What is being asked:
What lines of the data below hold the string "computer"? Copy each one.

☆ ☆ ☆ ☆

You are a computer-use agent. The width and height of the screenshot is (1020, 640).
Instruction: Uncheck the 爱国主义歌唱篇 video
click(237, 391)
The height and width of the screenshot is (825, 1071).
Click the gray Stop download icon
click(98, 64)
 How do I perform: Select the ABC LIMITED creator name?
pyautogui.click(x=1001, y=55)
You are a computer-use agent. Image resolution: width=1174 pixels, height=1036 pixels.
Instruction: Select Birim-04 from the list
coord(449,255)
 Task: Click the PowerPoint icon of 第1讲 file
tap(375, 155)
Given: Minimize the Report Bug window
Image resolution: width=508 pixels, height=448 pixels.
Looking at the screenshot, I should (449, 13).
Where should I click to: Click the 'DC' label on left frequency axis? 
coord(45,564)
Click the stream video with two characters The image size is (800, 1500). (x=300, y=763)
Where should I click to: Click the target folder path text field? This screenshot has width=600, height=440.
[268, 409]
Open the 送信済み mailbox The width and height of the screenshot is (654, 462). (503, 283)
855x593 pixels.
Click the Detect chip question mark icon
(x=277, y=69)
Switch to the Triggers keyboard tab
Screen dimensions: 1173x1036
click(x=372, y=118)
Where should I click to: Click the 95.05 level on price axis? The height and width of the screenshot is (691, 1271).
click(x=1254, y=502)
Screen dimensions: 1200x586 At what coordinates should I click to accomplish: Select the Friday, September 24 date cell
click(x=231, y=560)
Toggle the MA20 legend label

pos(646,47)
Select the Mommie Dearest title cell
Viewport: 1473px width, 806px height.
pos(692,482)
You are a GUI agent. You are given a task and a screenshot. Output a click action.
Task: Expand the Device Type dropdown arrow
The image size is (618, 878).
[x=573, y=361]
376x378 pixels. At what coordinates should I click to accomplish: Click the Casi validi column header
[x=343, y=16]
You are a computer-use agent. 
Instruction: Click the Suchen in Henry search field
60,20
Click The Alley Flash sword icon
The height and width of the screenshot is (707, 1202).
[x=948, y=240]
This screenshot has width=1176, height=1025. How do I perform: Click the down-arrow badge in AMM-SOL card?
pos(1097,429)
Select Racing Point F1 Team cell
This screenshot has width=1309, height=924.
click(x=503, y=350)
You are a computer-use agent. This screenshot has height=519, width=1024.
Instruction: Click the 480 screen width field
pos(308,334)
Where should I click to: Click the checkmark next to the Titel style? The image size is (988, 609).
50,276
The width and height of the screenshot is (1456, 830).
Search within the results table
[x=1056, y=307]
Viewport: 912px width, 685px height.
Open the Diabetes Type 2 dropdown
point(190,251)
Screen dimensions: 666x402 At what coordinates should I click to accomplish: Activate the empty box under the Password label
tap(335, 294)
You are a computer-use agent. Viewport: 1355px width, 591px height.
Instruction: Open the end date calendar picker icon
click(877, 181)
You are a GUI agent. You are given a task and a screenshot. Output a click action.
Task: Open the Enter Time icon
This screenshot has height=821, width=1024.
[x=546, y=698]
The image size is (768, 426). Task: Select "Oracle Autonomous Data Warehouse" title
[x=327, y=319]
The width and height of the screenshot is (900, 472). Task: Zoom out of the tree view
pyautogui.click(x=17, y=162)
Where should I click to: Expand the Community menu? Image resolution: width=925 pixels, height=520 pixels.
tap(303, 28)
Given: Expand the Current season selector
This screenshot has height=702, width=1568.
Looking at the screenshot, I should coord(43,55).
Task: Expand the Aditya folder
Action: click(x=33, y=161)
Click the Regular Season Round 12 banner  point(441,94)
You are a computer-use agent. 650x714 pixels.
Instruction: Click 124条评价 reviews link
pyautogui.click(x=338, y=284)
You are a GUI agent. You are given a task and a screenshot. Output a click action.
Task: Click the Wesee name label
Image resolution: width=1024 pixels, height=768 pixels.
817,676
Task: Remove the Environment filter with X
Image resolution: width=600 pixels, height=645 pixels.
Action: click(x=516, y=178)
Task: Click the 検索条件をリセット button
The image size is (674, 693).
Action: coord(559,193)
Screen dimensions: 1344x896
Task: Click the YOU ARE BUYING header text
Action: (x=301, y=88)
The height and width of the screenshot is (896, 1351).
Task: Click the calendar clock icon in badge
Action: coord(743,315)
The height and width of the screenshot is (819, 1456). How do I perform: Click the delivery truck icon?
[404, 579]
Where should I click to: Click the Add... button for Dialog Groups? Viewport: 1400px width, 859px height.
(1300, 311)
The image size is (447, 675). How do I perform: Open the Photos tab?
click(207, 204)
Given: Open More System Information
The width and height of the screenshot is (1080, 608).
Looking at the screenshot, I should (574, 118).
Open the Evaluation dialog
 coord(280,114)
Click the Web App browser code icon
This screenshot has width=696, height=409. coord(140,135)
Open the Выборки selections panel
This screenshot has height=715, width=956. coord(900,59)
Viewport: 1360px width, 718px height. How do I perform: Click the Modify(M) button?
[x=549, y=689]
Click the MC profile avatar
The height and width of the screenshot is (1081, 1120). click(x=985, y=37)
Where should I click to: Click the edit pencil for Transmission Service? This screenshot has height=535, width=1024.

☆ ☆ ☆ ☆

Written answer:
You are a computer-use agent. The width and height of the screenshot is (1020, 640).
You are a computer-use agent. Image resolution: width=1174 pixels, height=1036 pixels.
You are a computer-use agent. 
You are a computer-use agent. This screenshot has height=519, width=1024.
You are a computer-use agent. Viewport: 1355px width, 591px height.
You are a computer-use agent. 650x714 pixels.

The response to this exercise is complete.